Il se pourrait que l’héritage du Boucher ait imprimé davantage sur sa fille que sur son fils dévoué. Plus tard, on voit Félix récompenser Martha avec sa dernière future victime, Julie (Hélène Moor), qu’ils maintiennent enchaînée. Schumacher imprègne son personnage d’un nouvel instinct maternel (bien que profane); Alors que nous regardons Martha accepter ses nouveaux rôles de gardienne et de tortionnaire, Ouelhaj tourne son regard vers Julie avec le même regard effroyable sous les sourcils que nous avons vu précédemment de la part de son père complètement craquelé. Lorsqu’elle propose de garder leur nouvel hôte (« Notre famille s’agrandit ! »), on a l’impression que Martha ne comprend pas très bien que l’espérance de vie de Julie est désormais nettement plus courte en raison de sa proximité avec Félix. Alors que son personnage continue de se briser en morceaux, nous la voyons simultanément les collecter pour construire quelque chose de nouveau. Quelque chose, peut-être, de pire que son père.

Megalomaniac fait partie de ces films volontairement provocateurs où l’on a l’impression qu’on enfonce un doigt dans sa poitrine pendant environ 90 minutes. Les critiques le qualifieront sans aucun doute d’« énervé », un baiser critique de la mort. Et, bien sûr, cela ressemble souvent à un écho de la vague cinématographique New French Extremity qui a provoqué des chocs aussi mémorables que High Tension et Martyrs, mais la vision robuste d’Ouelhaj s’élève par ailleurs sur les atrocités de son film et d’autres films d’exploitation européenne.

L’imagerie est efficace et hallucinante. Cela devrait être ridicule, mais ce n’est pas le cas.

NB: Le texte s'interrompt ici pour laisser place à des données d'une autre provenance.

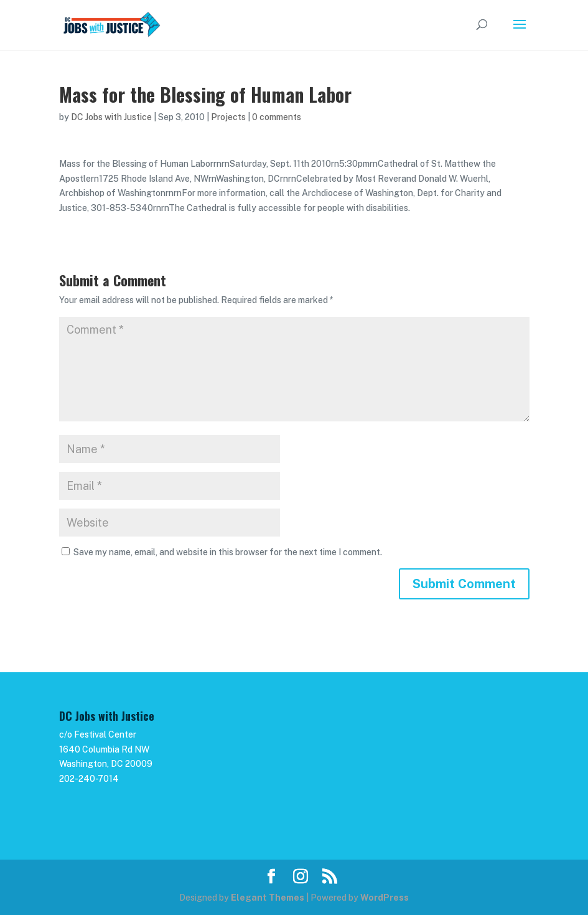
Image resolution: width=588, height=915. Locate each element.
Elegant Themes (268, 898)
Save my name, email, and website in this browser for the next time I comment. (228, 552)
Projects (228, 117)
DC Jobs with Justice (111, 117)
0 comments (276, 117)
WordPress (385, 898)
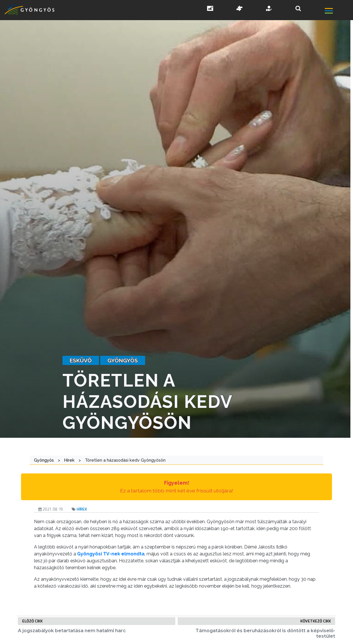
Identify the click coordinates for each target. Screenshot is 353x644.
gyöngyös (123, 360)
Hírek (82, 509)
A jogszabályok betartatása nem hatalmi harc (72, 630)
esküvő (81, 360)
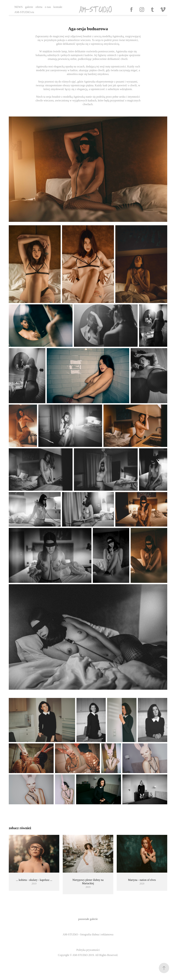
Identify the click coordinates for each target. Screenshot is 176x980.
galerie (29, 7)
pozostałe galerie (88, 919)
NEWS (18, 7)
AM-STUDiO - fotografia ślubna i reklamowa (88, 934)
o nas (48, 7)
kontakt (58, 7)
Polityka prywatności (88, 950)
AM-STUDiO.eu (24, 12)
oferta (39, 7)
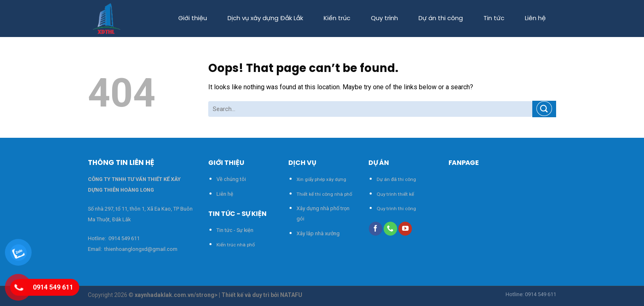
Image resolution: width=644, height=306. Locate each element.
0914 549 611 (124, 238)
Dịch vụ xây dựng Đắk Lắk (265, 19)
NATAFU (291, 295)
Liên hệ (535, 19)
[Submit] (544, 109)
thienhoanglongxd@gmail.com (140, 249)
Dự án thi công (441, 19)
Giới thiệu (193, 19)
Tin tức (494, 19)
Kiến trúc (337, 19)
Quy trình (384, 19)
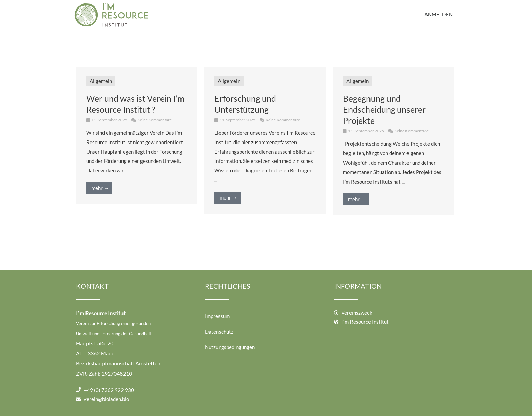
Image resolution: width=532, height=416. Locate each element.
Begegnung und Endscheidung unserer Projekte (384, 109)
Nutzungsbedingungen (230, 347)
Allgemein (101, 81)
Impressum (217, 316)
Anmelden (438, 14)
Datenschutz (219, 332)
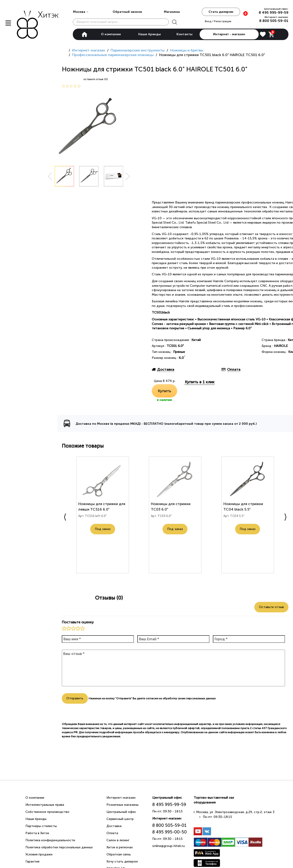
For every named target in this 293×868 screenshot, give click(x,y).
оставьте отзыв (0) (95, 79)
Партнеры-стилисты (41, 826)
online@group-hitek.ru (168, 846)
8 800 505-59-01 (274, 21)
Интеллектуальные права (45, 805)
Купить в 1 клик (200, 382)
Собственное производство (47, 812)
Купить (165, 391)
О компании (111, 34)
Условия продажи (39, 854)
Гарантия (32, 861)
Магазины (172, 12)
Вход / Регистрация (218, 21)
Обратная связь (119, 854)
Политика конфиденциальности (50, 840)
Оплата (112, 833)
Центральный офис (121, 812)
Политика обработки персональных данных (59, 847)
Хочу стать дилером (122, 861)
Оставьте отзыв (271, 607)
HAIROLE (281, 346)
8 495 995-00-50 (169, 832)
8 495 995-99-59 (273, 12)
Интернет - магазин (229, 34)
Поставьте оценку (78, 622)
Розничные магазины (122, 805)
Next (128, 176)
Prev (50, 176)
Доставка (114, 826)
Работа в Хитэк (37, 833)
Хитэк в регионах (120, 847)
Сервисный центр (120, 819)
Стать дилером (221, 12)
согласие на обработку (161, 699)
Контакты (184, 34)
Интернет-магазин (121, 798)
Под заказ (102, 530)
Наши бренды (149, 34)
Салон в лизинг (118, 840)
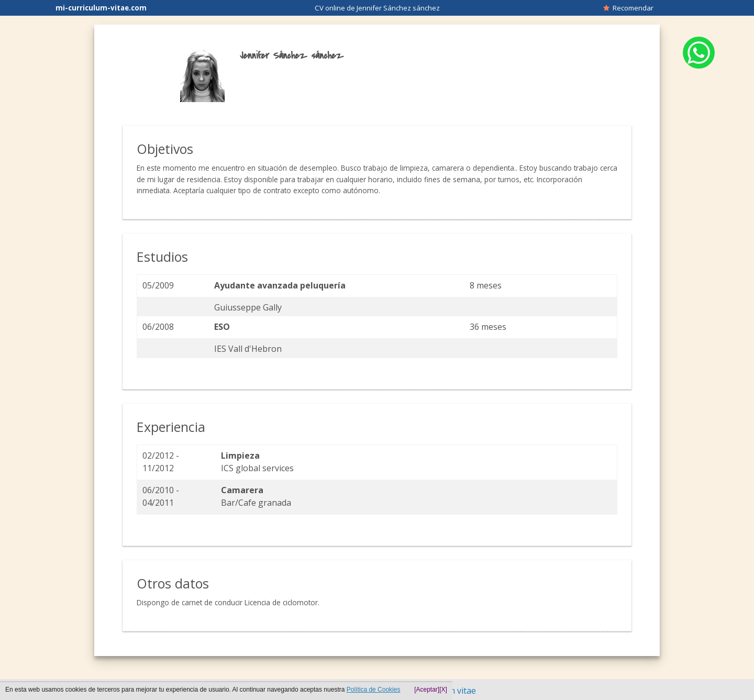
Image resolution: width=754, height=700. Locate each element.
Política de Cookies (373, 690)
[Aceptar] (427, 690)
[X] (443, 690)
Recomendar (628, 8)
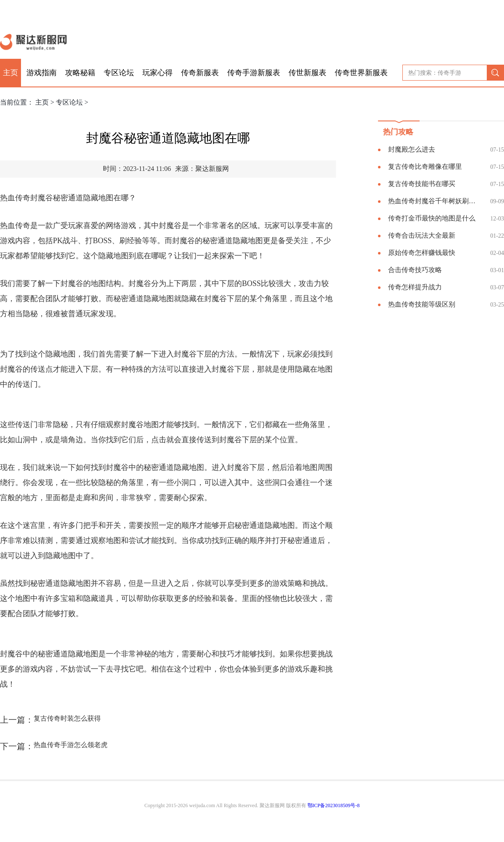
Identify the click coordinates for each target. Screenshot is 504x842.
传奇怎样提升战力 (415, 287)
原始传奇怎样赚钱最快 (422, 252)
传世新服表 (307, 73)
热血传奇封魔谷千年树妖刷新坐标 (435, 201)
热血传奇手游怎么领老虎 (71, 745)
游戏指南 (42, 73)
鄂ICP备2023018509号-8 (333, 805)
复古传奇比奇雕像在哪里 (425, 166)
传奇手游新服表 (254, 73)
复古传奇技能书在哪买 (422, 184)
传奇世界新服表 (361, 73)
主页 (10, 73)
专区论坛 (119, 73)
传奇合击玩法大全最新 (422, 235)
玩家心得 (158, 73)
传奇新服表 (200, 73)
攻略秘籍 (80, 73)
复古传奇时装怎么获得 (67, 718)
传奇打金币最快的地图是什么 (432, 218)
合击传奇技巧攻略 (415, 270)
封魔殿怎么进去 (412, 149)
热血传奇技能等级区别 (422, 304)
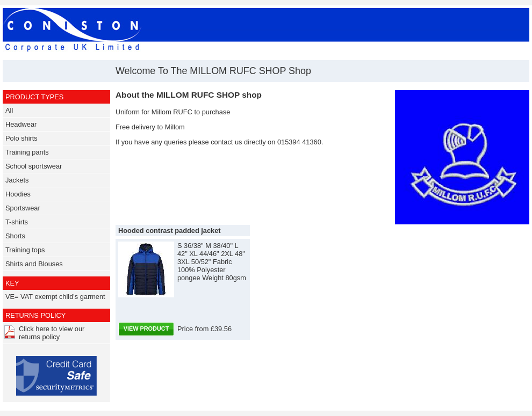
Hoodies (18, 194)
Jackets (17, 180)
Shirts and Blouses (34, 264)
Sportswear (23, 208)
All (9, 110)
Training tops (25, 250)
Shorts (15, 236)
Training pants (27, 152)
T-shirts (17, 222)
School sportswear (33, 166)
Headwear (21, 124)
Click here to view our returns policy (52, 333)
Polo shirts (21, 138)
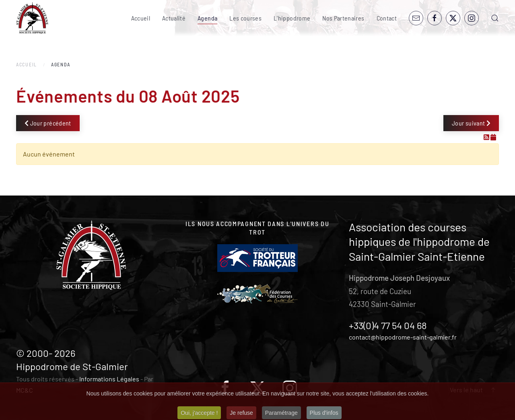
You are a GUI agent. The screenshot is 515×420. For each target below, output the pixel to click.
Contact (387, 18)
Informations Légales (109, 379)
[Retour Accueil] (32, 18)
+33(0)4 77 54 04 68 (388, 325)
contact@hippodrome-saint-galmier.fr (403, 337)
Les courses (245, 18)
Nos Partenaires (343, 18)
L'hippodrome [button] (292, 18)
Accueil (140, 18)
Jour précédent (48, 123)
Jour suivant (471, 123)
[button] (495, 18)
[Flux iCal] (493, 137)
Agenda (207, 18)
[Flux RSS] (487, 137)
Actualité (174, 18)
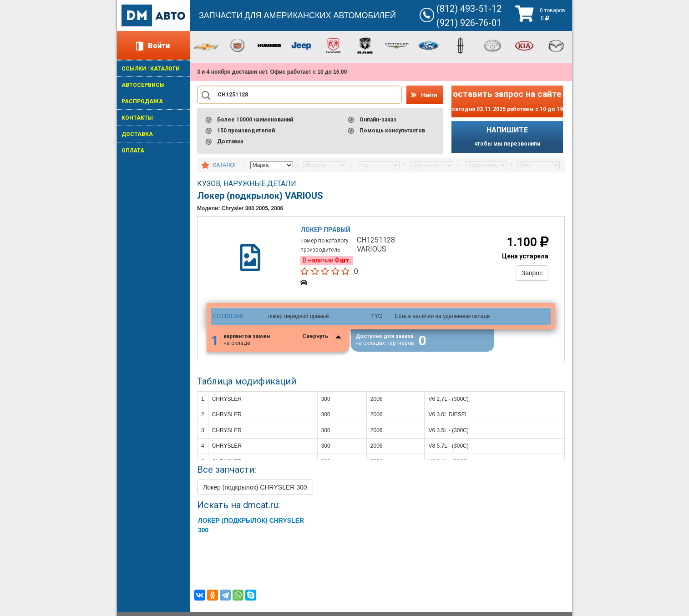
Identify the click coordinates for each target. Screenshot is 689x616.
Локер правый (326, 230)
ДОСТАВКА (137, 134)
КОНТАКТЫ (137, 118)
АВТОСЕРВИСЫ (143, 85)
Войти (159, 45)
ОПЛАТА (133, 151)
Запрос (532, 273)
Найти (429, 95)
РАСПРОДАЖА (142, 101)
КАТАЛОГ (225, 165)
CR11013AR (228, 316)
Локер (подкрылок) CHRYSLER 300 (255, 488)
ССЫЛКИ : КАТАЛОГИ (151, 69)
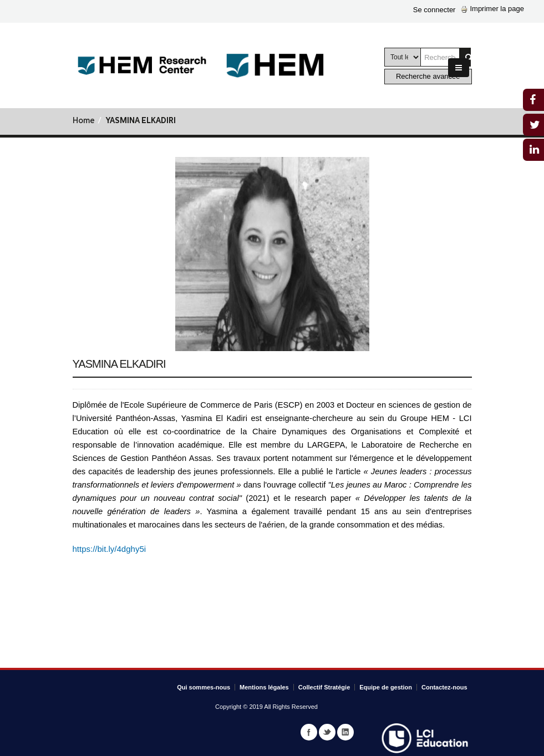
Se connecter (434, 9)
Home (84, 121)
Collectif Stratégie (324, 687)
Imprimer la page (492, 8)
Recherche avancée (428, 76)
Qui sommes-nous (204, 687)
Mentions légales (264, 687)
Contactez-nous (444, 687)
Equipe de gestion (385, 687)
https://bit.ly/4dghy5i (109, 549)
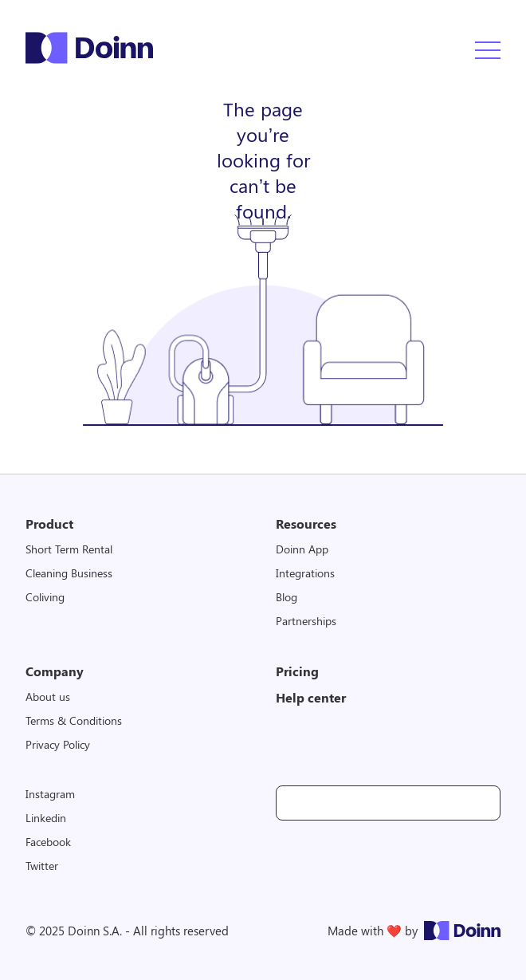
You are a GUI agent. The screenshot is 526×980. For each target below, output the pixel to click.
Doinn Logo (89, 48)
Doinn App (302, 549)
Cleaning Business (69, 573)
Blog (286, 596)
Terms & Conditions (73, 720)
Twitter (41, 865)
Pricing (297, 671)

Par exemple, une première séquence établit les méthodes de Félix – faites pour ressembler à celles du Boucher IRL – et une ambiance esthétique. (Pensez à Fincher et Von Trier via le death metal.) Félix observe sa prochaine victime dans une ruelle et sait qu’il est temps de s’en prendre à elle car il aperçoit son père planant, nu, à trois étages au-dessus de sa tête. Sur une musique post-industrielle frémissante et inquiétante de Simon Fransquet et Gary Moonboots, l’imagerie est efficace et hallucinatoire. Cela devrait être ridicule, mais ce n’est pas le cas.

Dans des moments comme celui-ci, Ouelhaj atteint le talent artistique qu’il vise clairement. Il y a plus de ces visuels saisissants, comme une séquence ultérieure qui ressemble à un riff domestiqué et en quelque sorte plus démoniaque du Jardin des délices terrestres de Jérôme Bosch, qui jette le film bien au-dessus du fruit sordide à portée de main que ses contemporains jettent souvent au public. Ce n’est pas moins brutal (encore une fois, ce n’est pas une montre facile), mais il y a un sentiment indélébile de curiosité d’un autre monde qui se cache autour de toute cette méchanceté qui rend Megalomaniac difficile à oublier.